I am personally familiar with several late 22 week gestation survivors. None of the ones I know are without health problems and developmental delays. One pair is the surviving twins of a sextuplet pregnancy.

The facility where I work delivers a huge number of babies every year and has a particularly large and well equipped level 3 NICU, so we are uniquely positioned to provide care for these very young and very small babies. We do very well with 24 weekers, but prefer that they stay in quite a bit longer if at all possible.

I recall reading somewhere that the law (Britain? Canada?) considered a child born within 300 days of the death (or divorce?) of the mother’s husband to be a child of the father. 300 days = 43 weeks so counting 2 weeks before, like doctors do, that’s a 45 week upper limit.

Gill still holds the micropreemie title, as far as I know.

I know it’s a silly thing to have my nose out of joint about, and I don’t think we really would have appreciated the press coverage anyway, and I know I wouldn’t have appreciated people trying to use her as a poster child for restricting abortion, but my baby, was born at exactly, to the day, the same gestational age as Amilla - 18 months *before *Amilla - and suffered absolutely *zero *prematurity related disasters or disabilities before being discharged from the NICU. We were just lucky enough to have an ethical medical team who didn’t leak it to the press, I suppose.

aNewLeaf, it does happen.

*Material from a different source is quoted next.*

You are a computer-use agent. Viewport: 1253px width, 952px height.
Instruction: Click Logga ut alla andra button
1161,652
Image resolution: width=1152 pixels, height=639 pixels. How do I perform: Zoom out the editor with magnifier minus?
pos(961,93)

Meet Caileigh, aka WhyBaby. 23w6d. 12 inches, 620 grams. Sequelae: ROP w/ Plus Disease*. Little outpatient laser treatment on her due date, two weeks after discharge from the NICU. Real time thread demonstrating the awesomeness of Dopers as I coped with her early arrival: Emergency C-section and a 23 week old infant. Ugh. - Miscellaneous and Personal Stuff I Must Share - Straight Dope Message Board

She’s 8 now: no physical or intellectual disabilities. She doesn’t even need glasses yet, and her mother and father were both in corrective lenses by age 7! Reading at a 7th grade level, in the highest math group, poops rainbows and love, etc.

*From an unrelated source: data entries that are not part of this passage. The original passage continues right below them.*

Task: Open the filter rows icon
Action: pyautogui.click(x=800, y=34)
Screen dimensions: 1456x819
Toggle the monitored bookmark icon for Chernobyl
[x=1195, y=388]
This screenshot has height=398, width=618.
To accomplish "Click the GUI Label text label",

Don’t get me wrong: we were very, very lucky, as well as having access to a great Level 3 NICU at the hospital that did my c-section, and I don’t expect that every micropreemie case will have such a happy ending. But it can and does happen. So thank you for what you do. Sometimes, it all goes right, believe it or not! :smiley:
*For the non-medicos, ROP is Retinopathy of Prematurity, and Plus Disease is a variation of it. Basically, the blood vessels that feed the retina got too twisted and overgrown and began to pull on the retina at the back of the eye. It’s not known if this is a direct result of prematurity, or if it’s due to the extra oxygen that micropreemies get to help them breathe. To fix it, the doctor zapped the excess blood vessels with a laser. She got frequent eye exams her first year; now she’s just seen once a year like any other kid.